### Source records
_____

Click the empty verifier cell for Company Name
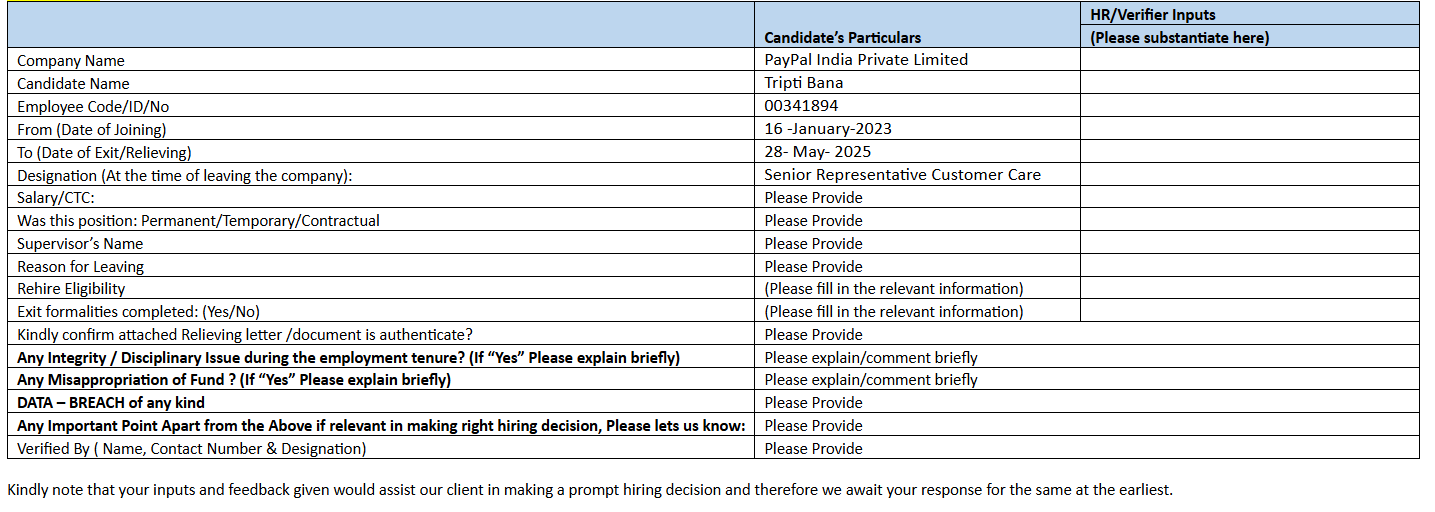[x=1249, y=60]
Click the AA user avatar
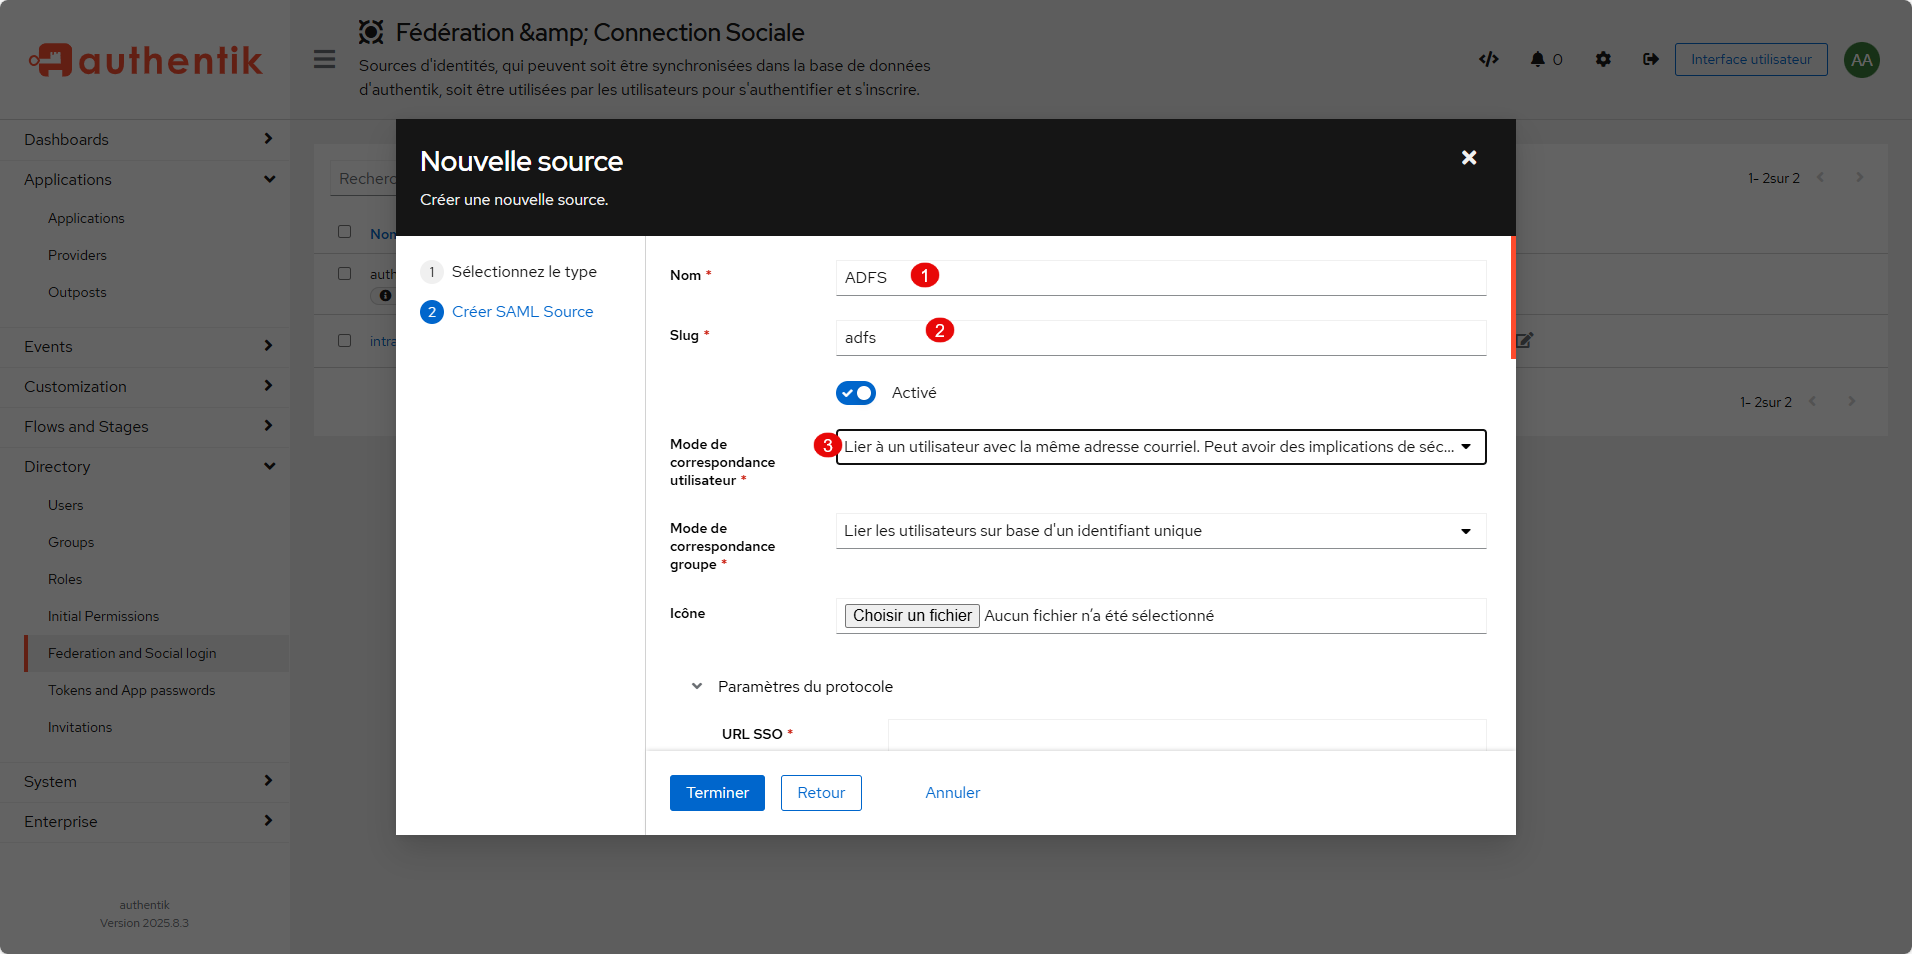1912x954 pixels. pyautogui.click(x=1861, y=60)
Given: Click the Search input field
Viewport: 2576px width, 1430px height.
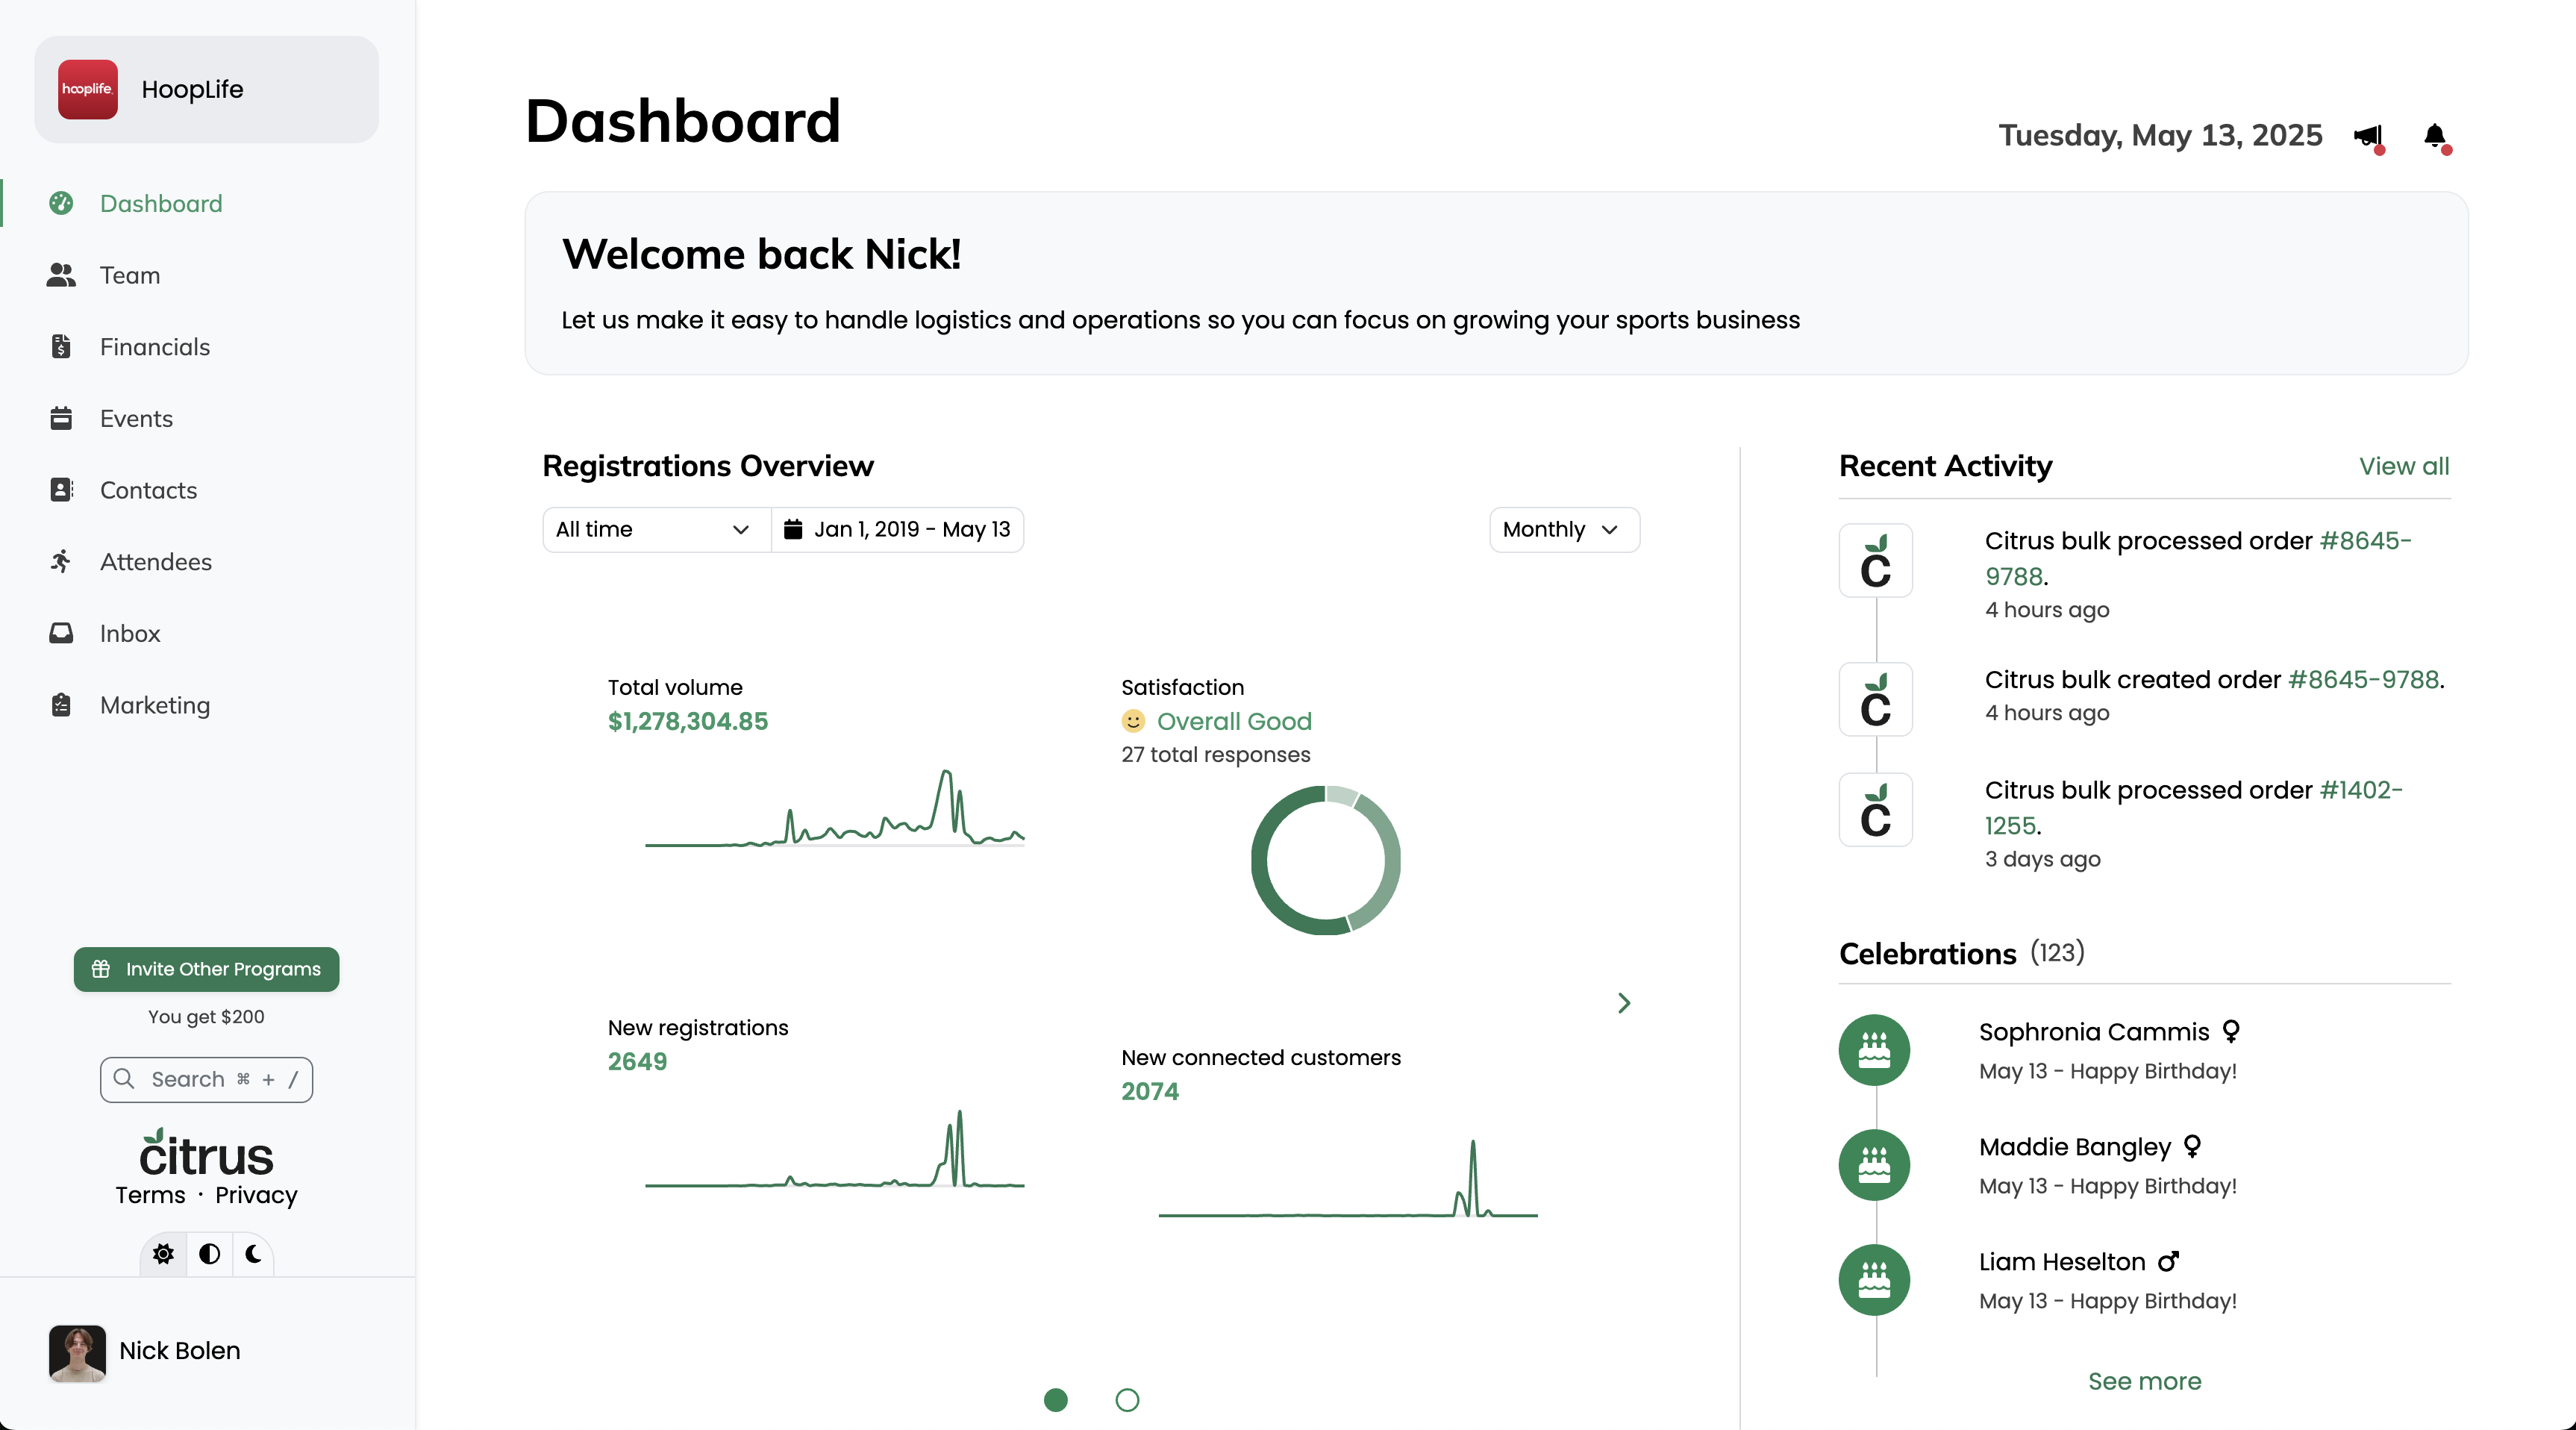Looking at the screenshot, I should pos(206,1079).
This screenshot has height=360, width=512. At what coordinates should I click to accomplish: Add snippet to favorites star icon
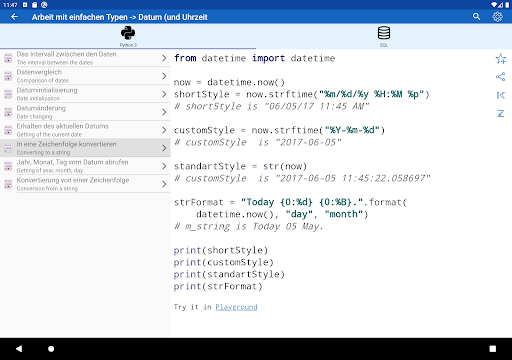(x=500, y=59)
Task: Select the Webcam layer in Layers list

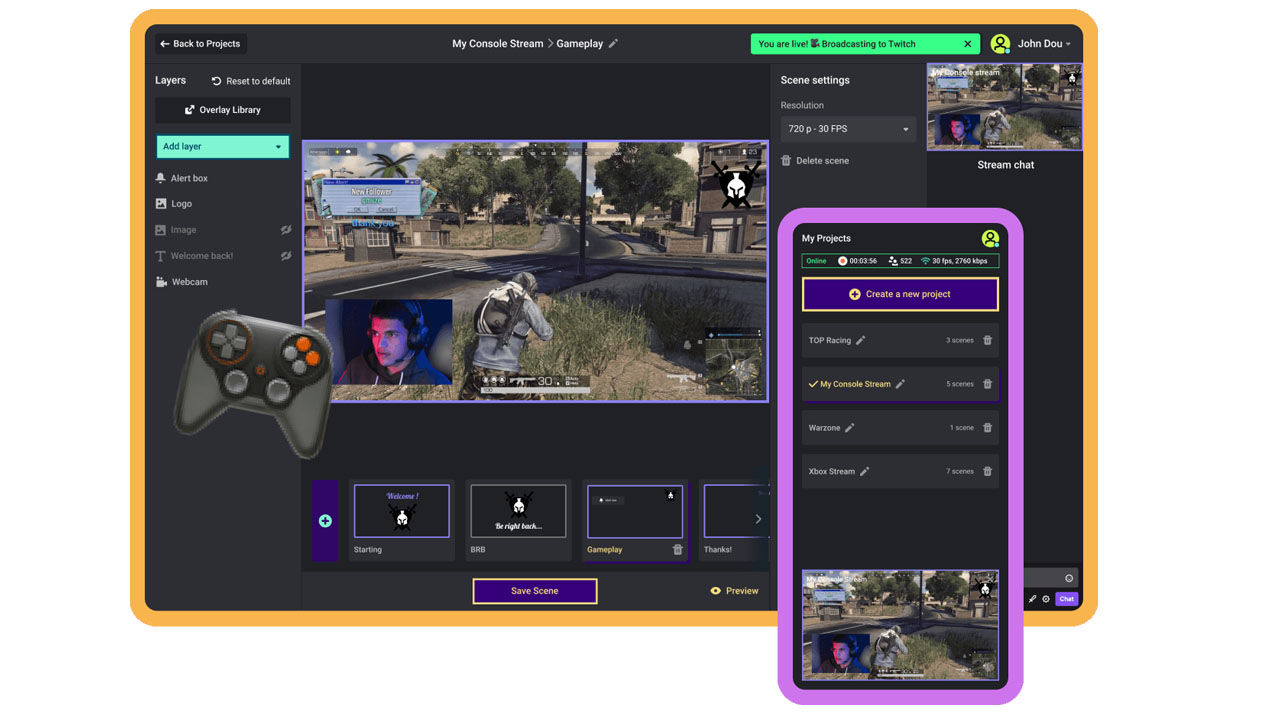Action: pyautogui.click(x=189, y=282)
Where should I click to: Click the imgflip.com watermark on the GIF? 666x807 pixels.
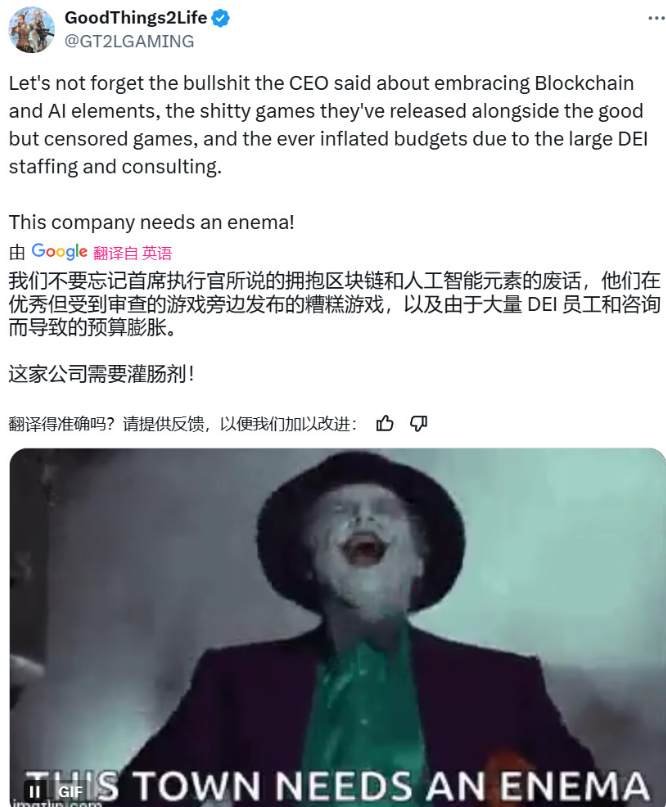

_____

### Task brief
Print out the records in full and exactly, dropping every picture.

### Solution to the problem
Click the empty verifier cell for Company Name
[x=1249, y=60]
Click the AA user avatar
1912x954 pixels. pyautogui.click(x=1861, y=60)
Given: Click the Search input field
Viewport: 2576px width, 1430px height.
Looking at the screenshot, I should pos(206,1079).
This screenshot has height=360, width=512. At what coordinates should I click to accomplish: Add snippet to favorites star icon
(x=500, y=59)
Task: Select the Webcam layer in Layers list

Action: pyautogui.click(x=189, y=282)
Where should I click to: Click the imgflip.com watermark on the GIF? 666x807 pixels.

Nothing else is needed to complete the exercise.